| DATA TO USE |
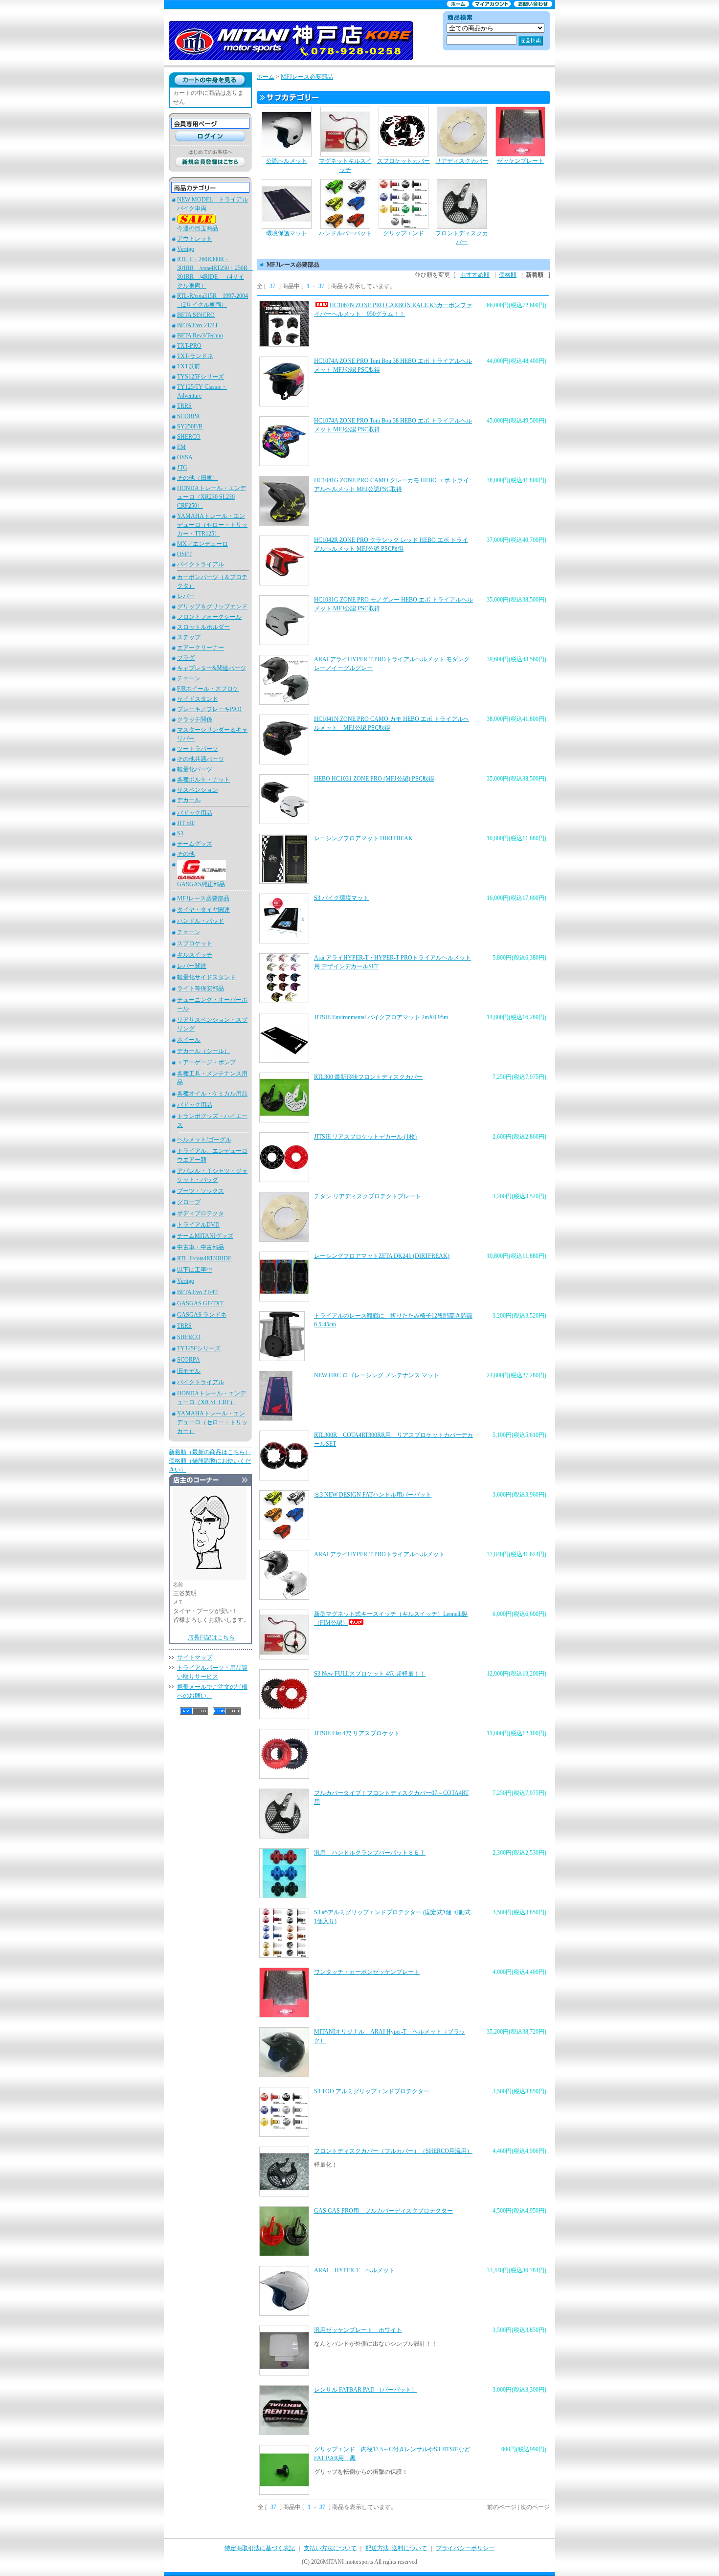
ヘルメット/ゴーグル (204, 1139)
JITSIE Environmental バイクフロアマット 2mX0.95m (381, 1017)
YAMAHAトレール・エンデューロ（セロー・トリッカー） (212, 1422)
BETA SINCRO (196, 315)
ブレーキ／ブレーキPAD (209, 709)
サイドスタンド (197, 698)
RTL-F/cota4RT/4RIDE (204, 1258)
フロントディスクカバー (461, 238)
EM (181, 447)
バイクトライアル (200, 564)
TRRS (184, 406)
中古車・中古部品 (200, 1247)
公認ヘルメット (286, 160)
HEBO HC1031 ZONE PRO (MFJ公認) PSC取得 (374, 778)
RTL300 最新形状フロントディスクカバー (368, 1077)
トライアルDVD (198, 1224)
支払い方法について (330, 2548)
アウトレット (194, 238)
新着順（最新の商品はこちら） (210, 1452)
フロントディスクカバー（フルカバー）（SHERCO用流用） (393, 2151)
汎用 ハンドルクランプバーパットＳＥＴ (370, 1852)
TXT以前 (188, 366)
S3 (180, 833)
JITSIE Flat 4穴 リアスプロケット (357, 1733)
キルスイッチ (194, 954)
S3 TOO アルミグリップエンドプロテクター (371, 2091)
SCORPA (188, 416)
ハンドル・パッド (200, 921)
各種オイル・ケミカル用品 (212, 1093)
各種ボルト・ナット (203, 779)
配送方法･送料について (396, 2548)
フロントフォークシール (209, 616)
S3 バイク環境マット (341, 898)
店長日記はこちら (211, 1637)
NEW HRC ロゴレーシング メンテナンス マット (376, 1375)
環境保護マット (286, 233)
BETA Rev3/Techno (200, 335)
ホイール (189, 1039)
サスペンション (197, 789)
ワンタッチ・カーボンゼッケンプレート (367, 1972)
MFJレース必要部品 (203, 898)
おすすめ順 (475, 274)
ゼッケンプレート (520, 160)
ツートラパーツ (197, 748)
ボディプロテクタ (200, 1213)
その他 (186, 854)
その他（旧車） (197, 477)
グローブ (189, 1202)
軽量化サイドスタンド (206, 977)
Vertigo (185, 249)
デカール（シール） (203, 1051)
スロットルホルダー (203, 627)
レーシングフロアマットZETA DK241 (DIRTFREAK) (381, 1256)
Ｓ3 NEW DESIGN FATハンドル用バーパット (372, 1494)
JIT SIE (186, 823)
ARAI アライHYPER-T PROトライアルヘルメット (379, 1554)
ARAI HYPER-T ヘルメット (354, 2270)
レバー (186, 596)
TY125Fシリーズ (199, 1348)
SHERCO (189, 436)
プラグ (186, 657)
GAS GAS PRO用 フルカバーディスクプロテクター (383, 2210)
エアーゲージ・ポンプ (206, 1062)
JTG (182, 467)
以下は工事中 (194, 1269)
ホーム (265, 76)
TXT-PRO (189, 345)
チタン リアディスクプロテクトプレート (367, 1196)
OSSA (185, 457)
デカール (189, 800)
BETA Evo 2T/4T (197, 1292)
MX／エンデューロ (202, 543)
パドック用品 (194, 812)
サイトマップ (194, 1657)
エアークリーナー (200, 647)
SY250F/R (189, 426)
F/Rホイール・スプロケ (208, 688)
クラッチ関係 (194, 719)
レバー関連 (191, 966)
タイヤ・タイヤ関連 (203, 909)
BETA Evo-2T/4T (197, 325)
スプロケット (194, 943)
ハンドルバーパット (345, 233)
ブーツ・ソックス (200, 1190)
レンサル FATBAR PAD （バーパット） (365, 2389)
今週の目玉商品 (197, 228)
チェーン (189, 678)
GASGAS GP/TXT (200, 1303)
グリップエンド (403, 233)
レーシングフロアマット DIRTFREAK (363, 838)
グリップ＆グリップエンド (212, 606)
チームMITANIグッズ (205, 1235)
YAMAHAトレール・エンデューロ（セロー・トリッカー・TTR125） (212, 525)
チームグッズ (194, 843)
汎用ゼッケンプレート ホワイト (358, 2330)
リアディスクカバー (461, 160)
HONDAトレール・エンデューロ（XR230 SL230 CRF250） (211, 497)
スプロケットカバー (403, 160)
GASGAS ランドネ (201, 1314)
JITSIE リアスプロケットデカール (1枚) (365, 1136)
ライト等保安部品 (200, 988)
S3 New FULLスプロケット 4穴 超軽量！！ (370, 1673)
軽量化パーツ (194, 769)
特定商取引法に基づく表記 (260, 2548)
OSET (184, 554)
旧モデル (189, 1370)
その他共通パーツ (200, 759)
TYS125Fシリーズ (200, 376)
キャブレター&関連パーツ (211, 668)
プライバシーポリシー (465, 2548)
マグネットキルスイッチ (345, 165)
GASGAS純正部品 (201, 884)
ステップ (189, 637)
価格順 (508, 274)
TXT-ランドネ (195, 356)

==

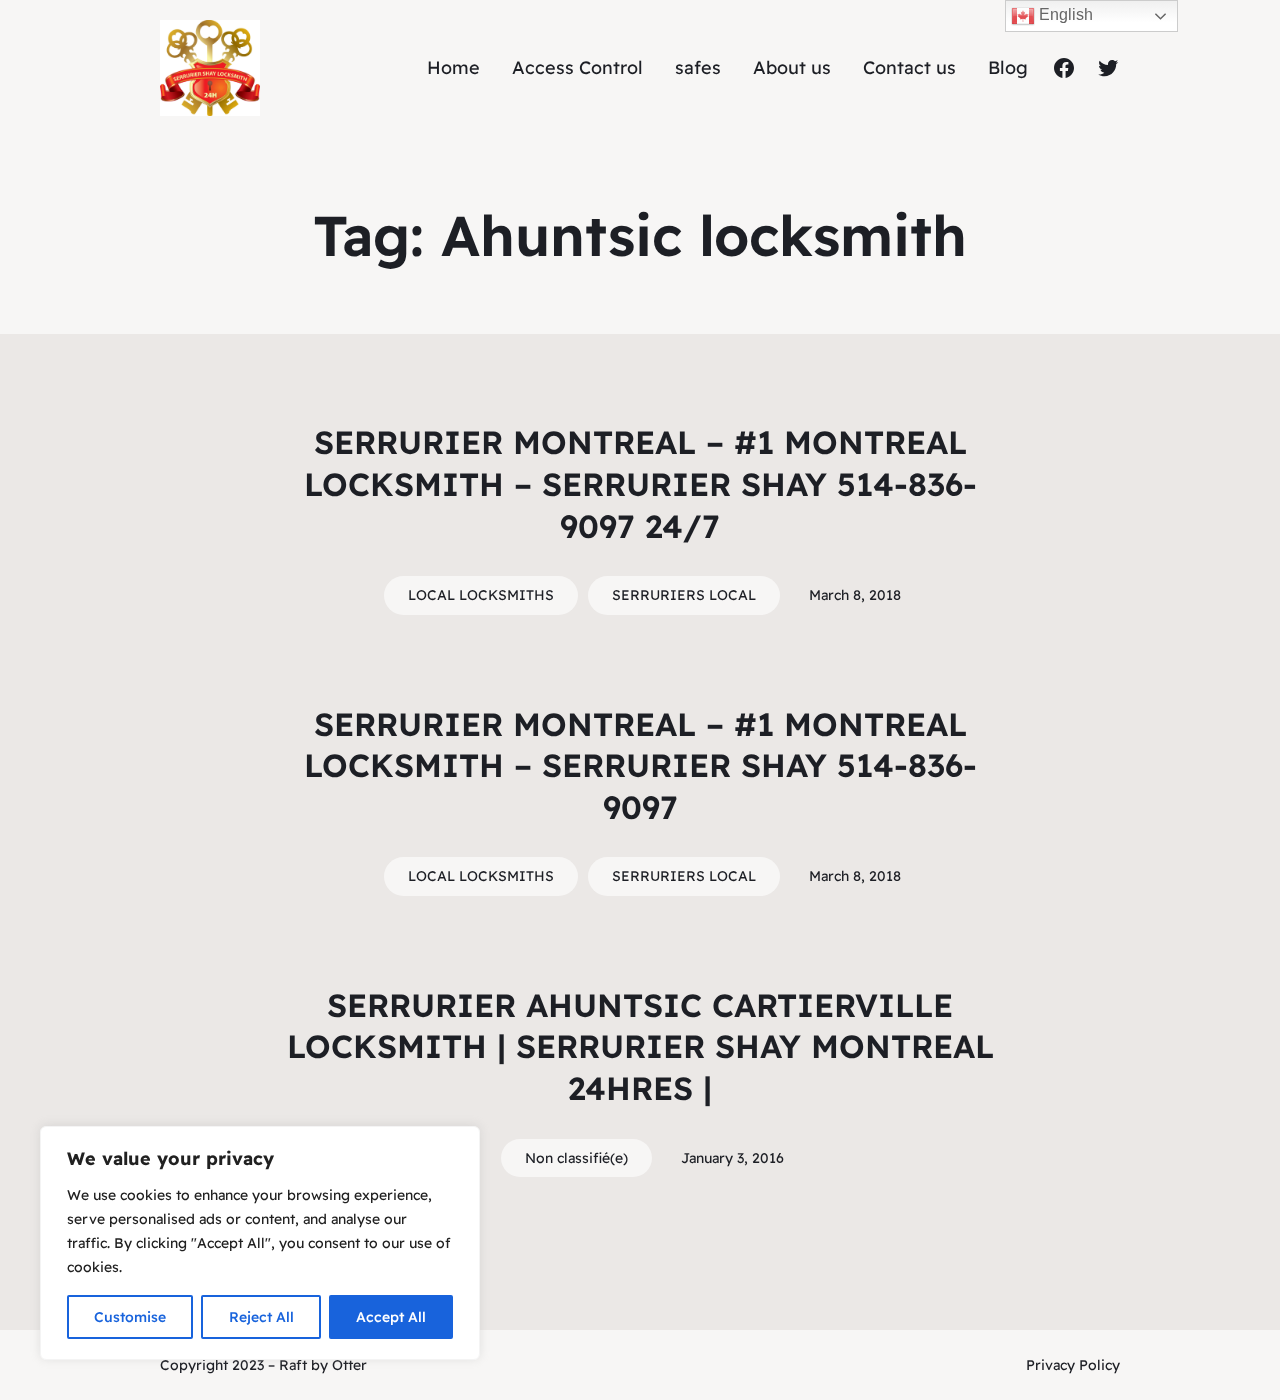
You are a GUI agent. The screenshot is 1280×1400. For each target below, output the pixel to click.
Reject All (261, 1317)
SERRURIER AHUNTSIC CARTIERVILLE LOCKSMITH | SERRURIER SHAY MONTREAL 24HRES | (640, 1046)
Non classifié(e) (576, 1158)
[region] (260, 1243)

==

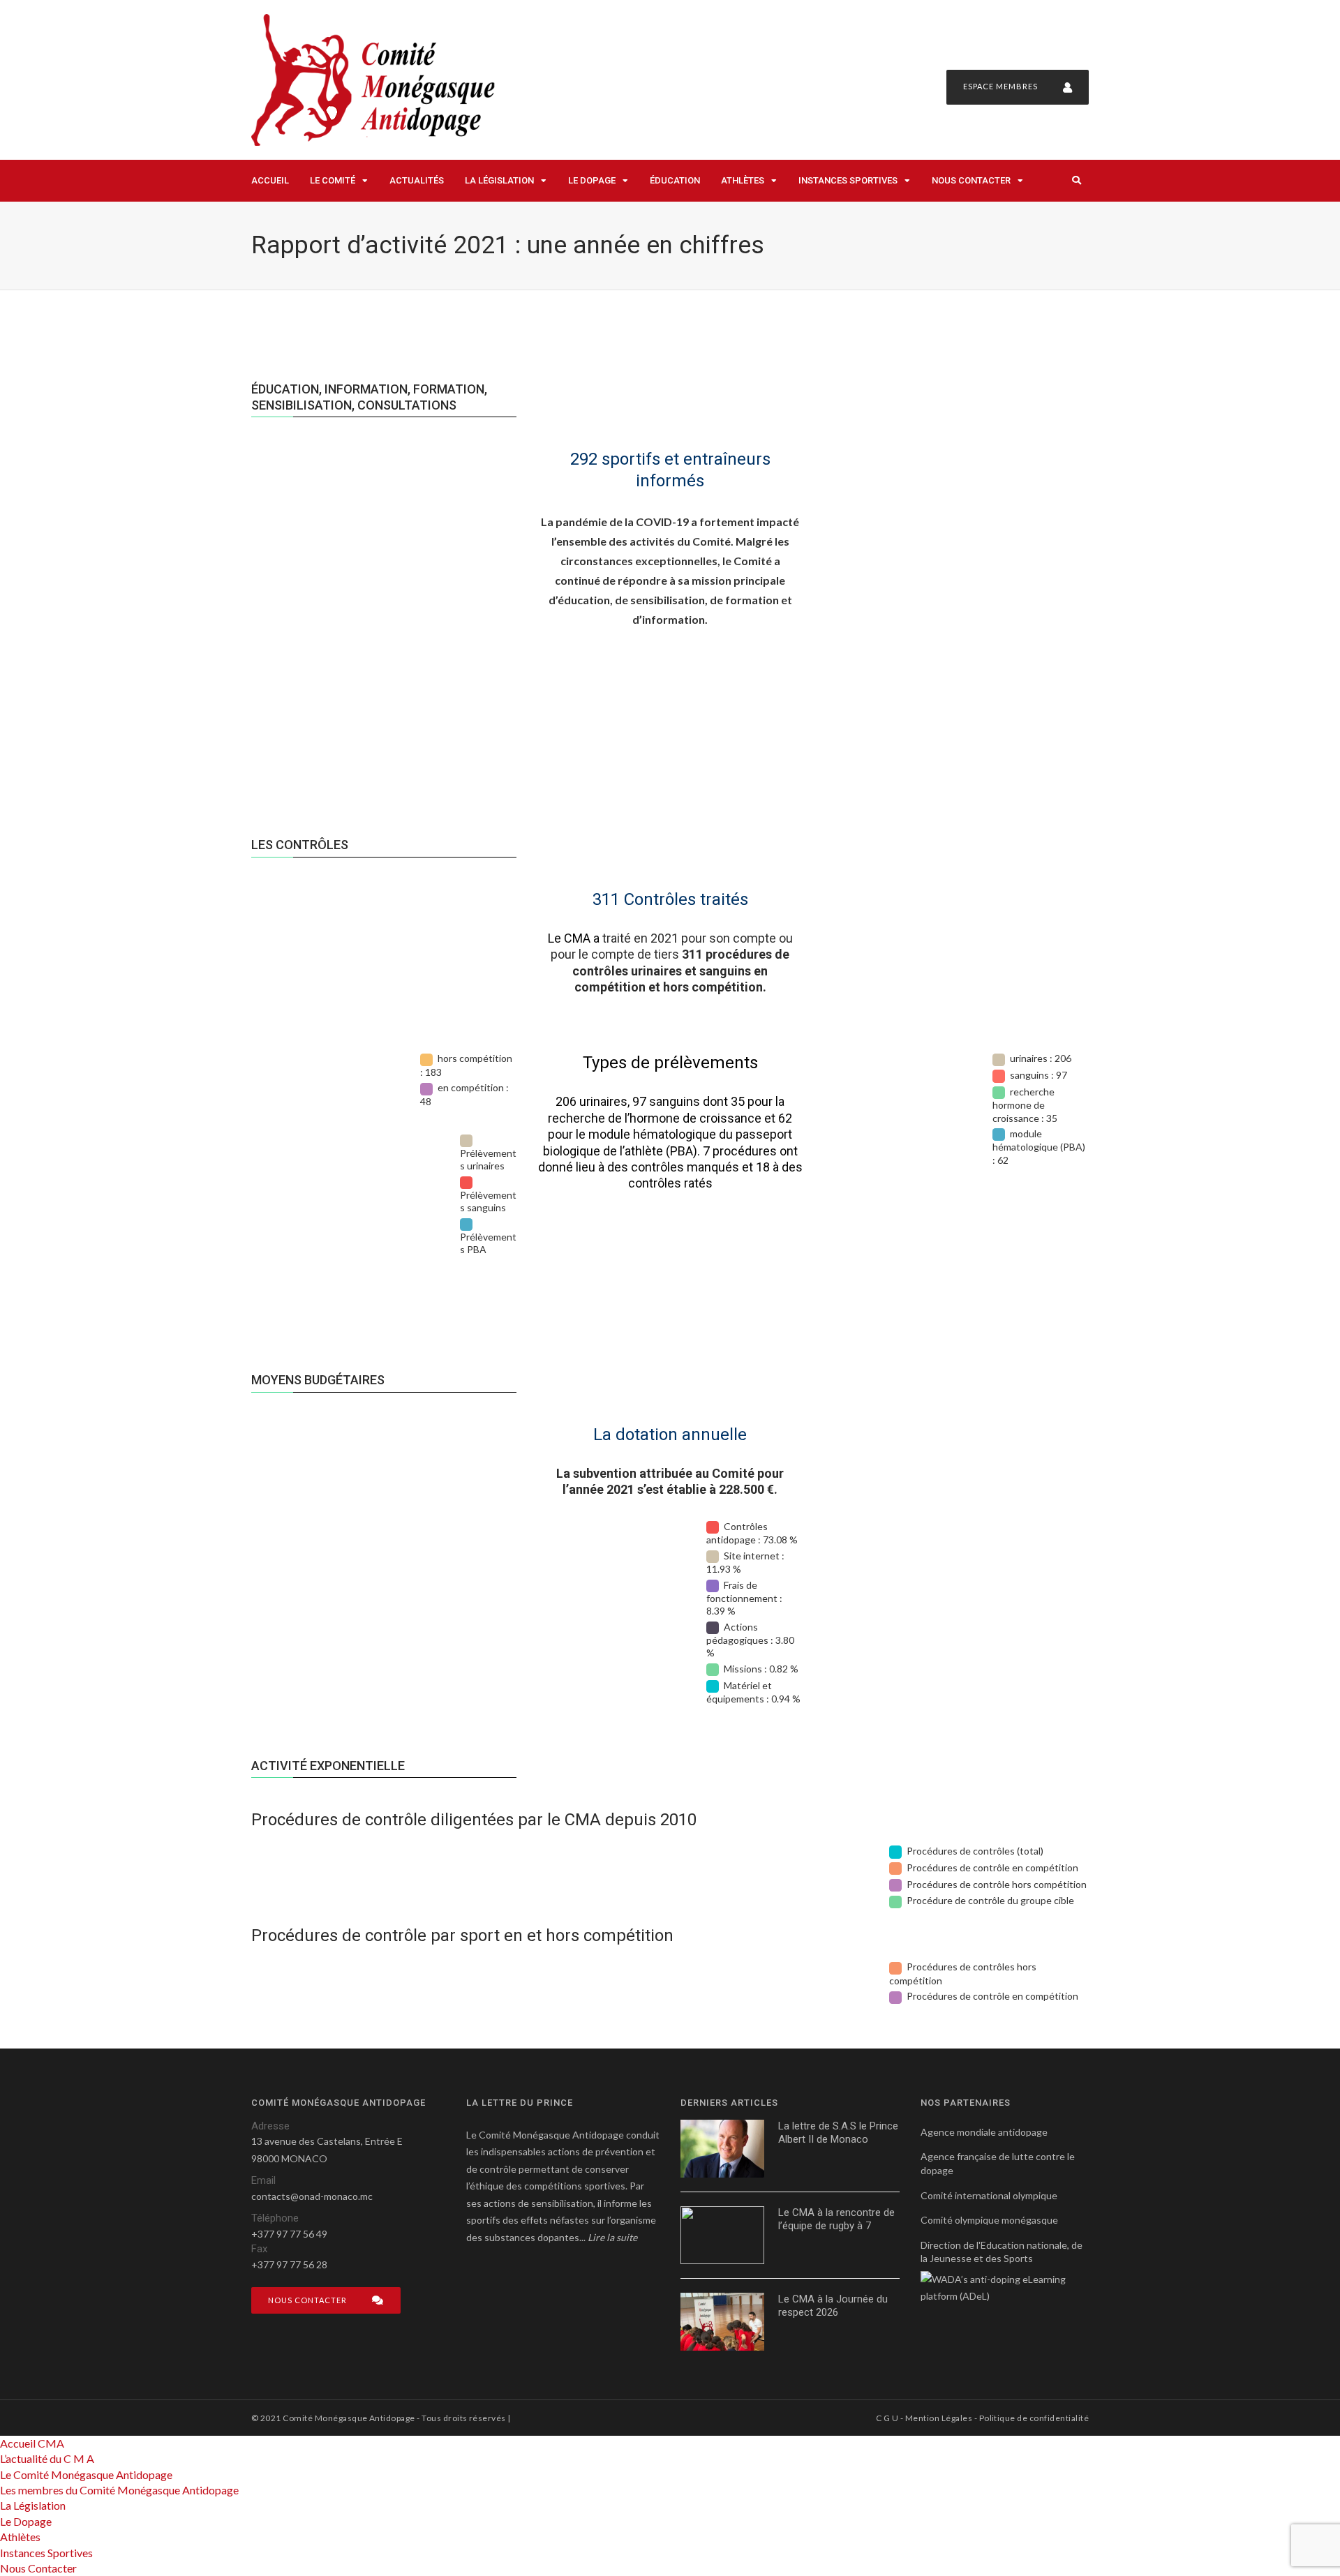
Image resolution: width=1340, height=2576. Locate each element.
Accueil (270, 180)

| TASK DETAILS |
Among the records above, extract exactly the lines from the line with "GAS GAS PRO用 フルカバーディスクプロテクター (383, 2210)" to the line with "サイトマップ (194, 1657)", both lines included, and leave out the rest.

| TASK RESPONSE |
GAS GAS PRO用 フルカバーディスクプロテクター (383, 2210)
エアーゲージ・ポンプ (206, 1062)
JTG (182, 467)
以下は工事中 (194, 1269)
ホーム (265, 76)
TXT-PRO (189, 345)
チタン リアディスクプロテクトプレート (367, 1196)
OSSA (185, 457)
デカール (189, 800)
BETA Evo 2T/4T (197, 1292)
MX／エンデューロ (202, 543)
パドック用品 (194, 812)
サイトマップ (194, 1657)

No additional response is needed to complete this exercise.